The Central Core DNA Sequences Information System (CCSIS) has been set up in order to give support to the Molecular Biology and Genomics Unit in the collection and exploitation of GMO related DNA sequence data. The GMO DNA sequences have been manually annotated following international standards and made available via web through a sequence retrieval system integrated with over 200 bioinformatics applications. This application are running on a dedicated Apple Workgroup Cluster for Bioinformatics for High Performance Computing.
The MBG Bioinformatics group is also responsible for the set-up of the IHCP specialised EMBnet node.
Central Core DNA Sequence Information System (CCSIS)
The Central Core DNA Sequences Information System (CCSIS) is the molecular database where the submitted GMO sequence data to the European Union Reference Laboratory for GM Food and Feed (EURL-GMFF) by applicants is stored to run homology searches in order to assess the specificity of the proposed GMO detection method as required by the Commission Regulation (EC) No 641/2004.
The sequences and their biological metadata have been manually encoded and annotated following international sequence standard formats according the rules of the International Nucleotide Sequence Database Collaboration’s (INSDC DDBJ/EMBL/GenBank) Feature Table. The NCBI’s freely available standalone annotation and submission program Sequin has been used for the annotation.
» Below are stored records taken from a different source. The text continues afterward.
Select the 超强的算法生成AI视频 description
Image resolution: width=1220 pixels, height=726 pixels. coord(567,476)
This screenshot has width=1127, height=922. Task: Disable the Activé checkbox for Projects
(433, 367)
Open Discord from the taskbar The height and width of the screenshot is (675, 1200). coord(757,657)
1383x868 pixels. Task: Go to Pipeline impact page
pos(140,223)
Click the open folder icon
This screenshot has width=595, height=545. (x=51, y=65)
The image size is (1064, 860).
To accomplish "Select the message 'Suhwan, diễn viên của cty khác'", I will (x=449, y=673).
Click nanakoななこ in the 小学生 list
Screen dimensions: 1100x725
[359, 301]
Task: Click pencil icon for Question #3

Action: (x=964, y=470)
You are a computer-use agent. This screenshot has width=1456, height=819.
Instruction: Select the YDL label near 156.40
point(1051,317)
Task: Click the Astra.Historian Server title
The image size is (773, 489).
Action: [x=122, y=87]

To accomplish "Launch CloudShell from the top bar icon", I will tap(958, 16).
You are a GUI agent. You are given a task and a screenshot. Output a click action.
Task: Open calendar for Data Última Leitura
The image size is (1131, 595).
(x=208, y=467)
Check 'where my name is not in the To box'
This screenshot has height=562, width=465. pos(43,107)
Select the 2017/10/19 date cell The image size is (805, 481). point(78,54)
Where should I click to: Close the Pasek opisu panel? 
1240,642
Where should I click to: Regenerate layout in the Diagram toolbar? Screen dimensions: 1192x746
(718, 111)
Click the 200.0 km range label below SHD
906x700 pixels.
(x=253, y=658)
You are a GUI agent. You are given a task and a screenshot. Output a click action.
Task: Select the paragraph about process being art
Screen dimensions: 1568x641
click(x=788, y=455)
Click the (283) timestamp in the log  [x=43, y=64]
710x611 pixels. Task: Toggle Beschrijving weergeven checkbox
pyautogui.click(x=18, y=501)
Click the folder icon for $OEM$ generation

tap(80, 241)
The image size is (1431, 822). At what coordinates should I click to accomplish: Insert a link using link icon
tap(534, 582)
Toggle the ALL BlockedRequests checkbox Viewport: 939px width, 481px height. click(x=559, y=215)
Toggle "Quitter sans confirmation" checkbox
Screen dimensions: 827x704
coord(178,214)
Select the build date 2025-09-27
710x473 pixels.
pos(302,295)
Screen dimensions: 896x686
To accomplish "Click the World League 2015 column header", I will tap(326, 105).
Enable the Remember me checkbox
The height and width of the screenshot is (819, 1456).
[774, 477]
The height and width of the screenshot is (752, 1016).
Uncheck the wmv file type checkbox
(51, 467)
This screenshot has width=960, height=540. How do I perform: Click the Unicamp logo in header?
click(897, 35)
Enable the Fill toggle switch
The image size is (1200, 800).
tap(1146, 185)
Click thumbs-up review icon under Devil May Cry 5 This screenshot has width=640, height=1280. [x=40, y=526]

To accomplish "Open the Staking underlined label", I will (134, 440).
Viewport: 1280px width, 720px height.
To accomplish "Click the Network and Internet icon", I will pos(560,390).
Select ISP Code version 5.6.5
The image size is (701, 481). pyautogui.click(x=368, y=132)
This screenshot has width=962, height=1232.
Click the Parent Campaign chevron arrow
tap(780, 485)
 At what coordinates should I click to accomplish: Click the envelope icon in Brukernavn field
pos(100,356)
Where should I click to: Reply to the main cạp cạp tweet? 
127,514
As described in the "Guideline for the submission of DNA sequences to the EURL-GMFF" published on the EURL-GMFF, following information (when available) is added to the sequence during the annotation process:
- “DEFINITION” (Title describing the sequence record),
- “SOURCE” and “ORGANISM” (according to the NCBI Taxonomy database),
- “SIZE” (in base pairs (bp)),
- “MOLECULE TYPE” (DNA),
- “TOPOLOGY” (linear / circular),
- “REFERENCE” (References with Authors, Title, Journals, etc.),
- “source” (regions / sources of GMO insert and host organism),
- “STS” (PCR amplicon of the Detection Method),
- “primer_bind” (with primer name and sequence for Fwd, Rev Primer and Probe),
- all genetic elements (“gene”, “promoter”, “terminator”, etc.) and “CDS”,
- the full sequence of the insert(s), together with (at least) the base pairs of the host flanking sequences needed to establish an event-specific detection method,
- the full sequence of the species-specific target (reference gene) and/ its GenBank accession number if available.
The sequence records are uploaded to the GMO sequence database and made accessible via web with restricted user-access integrated with common bioinformatics applications (BLAST, ClustalW, EMBOSS package…) for immediate bioinformatics analyses.
In July 2007 CCSIS contains 120 nucleotide sequence records (in total 662770 bp) of GMOs and related specific PCR amplicons with primers and probes for GMO detection methods derived from 60 GMO Dossiers manually encoded and annotated in international sequence standard format.
Bioinformatics Tools and Computing Resources
To provide a better bioinformatics service to the Molecular Biology and Genomics Unit, a dedicated High Performance Computing Cluster with the "Central Core DNA Sequence Information System" has been installed and made available via web. Our Cluster is build of 4 Apple Xserve-G5 dual processors running Mac OS X Server operating system. Each node has 2 G5 CPU’s running at 2.3 GHz and 2 GB of RAM memory.
Over 180 Bioinformatics Tools (like NCBI Blast, ClustalW, EMBOSS, etc.) are made available through the Bioteam iNquiry package. The cluster nodes are setup as Portal Architecture and use the SunGrid engine for distributed computing and resource management. Application integration is controlled via an extensible XML-based framework based upon Pise.
The GMO Sequence data of the CCSIS and many public available sequence databases, like GenBank and SwissProt are locally installed and integrated with the local MRS sequence retrieval system and the Bioinformatics Tools.
Since 2005 the Molecular Biology and Genomics Unit manages the IHCP-BGMOs Unit Specialist EMBnet node.